Information retrieval (IR) deals with the representation, storage, organization and access to information items. Often users' queries to search engines are not well formulated and hence donot express what the user is searching for exactly. Such poorly defined criteria result in the retrieval of documents that donot exactly meet user expectations. Many attempts have been made for refining document retrieval based on interaction with user. Mostly, those attempts provide the user with functionalities for editing queries and marking documents. To many users these functionalities are too complicated and hence users hardly use them.
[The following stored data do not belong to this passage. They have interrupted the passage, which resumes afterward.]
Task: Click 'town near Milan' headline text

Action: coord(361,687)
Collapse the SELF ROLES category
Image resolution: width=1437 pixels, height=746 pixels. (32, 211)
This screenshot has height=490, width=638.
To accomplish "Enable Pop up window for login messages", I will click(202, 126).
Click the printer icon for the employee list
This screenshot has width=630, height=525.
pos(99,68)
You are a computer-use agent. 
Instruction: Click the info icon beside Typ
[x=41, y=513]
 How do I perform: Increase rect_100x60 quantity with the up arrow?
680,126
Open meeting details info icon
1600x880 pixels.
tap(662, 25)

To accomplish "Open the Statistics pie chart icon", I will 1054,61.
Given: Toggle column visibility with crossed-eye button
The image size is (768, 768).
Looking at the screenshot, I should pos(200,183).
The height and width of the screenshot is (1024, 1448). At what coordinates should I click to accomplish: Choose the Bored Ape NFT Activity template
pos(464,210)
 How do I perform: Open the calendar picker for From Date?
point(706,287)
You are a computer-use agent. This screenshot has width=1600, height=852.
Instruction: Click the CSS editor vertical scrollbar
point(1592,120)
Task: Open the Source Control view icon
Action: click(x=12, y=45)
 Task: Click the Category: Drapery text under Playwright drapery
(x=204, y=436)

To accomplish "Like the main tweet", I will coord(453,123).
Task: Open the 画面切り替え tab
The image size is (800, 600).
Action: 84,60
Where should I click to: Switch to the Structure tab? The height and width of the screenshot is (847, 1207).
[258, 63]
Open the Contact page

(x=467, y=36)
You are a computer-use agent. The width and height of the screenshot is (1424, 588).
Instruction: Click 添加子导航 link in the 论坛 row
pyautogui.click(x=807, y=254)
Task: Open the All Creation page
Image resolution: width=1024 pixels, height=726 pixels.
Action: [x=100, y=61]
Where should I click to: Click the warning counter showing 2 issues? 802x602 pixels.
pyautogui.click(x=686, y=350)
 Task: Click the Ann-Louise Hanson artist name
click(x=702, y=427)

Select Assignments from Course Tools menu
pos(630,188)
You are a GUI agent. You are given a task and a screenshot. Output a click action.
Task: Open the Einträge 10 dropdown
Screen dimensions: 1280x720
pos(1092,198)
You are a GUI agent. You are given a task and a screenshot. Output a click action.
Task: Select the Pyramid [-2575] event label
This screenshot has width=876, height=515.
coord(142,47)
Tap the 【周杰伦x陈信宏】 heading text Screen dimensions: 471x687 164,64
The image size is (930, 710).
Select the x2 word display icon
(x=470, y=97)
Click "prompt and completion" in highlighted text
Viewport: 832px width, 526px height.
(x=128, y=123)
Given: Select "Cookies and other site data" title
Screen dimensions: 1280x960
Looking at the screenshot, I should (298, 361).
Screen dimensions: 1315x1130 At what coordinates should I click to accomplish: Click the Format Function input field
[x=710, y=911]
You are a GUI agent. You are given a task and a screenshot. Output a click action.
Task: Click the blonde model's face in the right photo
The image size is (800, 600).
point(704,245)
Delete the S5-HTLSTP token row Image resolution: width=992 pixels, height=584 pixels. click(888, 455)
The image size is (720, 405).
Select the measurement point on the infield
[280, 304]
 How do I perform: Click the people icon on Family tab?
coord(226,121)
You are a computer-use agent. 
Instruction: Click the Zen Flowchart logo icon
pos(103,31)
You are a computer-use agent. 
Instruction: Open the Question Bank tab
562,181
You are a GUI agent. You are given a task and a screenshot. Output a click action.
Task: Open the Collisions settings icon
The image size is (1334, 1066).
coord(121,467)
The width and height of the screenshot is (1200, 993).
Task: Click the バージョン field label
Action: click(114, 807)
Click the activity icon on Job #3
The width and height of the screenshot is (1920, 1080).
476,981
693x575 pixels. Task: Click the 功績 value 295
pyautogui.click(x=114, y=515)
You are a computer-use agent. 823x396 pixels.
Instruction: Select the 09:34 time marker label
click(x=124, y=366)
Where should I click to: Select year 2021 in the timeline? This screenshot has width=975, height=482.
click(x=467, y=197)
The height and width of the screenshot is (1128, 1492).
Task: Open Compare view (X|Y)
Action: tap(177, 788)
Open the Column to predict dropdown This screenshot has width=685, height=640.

In this paper we present an intelligent search engine that targets those poorly defined queries and interactively helps users fine tune their search. The user merely specifies those documents among initially retrieved documents that are most relevant to his request. Then the system makes use of users' relevance feedback in response to initial search results and automatically updates the search criteria initially submitted by the user. The search results are then updated to improve the selection of documents retrieved. The system adopts RBIR (Ranked Boolean IR), which is a modified Boolean model that estimates document relevance using keyword weights to rank search results. Its accuracy is comparable with Vector Space, while keeping processing overhead low.
Results show that a remarkable improvement in precision is achieved already at the first iteration after relevance feedback, especially at very poor criteria and low recall. As recall rate increases the improvement in precision drops, however improvement remains even at a recall rate of 100%. Generally, the average performance of RBIR with relevance feedback is always better than vector space and RBIR. The average improvement ranges between 12% and 60% relative to vector space and 32% and 25% relative to RBIR at low recall rates. As queries become less definitive the enhancement is more profound.

Keywords


Boolean IR Model, IR Evaluation, Relevance Feedback, Recall-Precision Measure, Vector Space Model.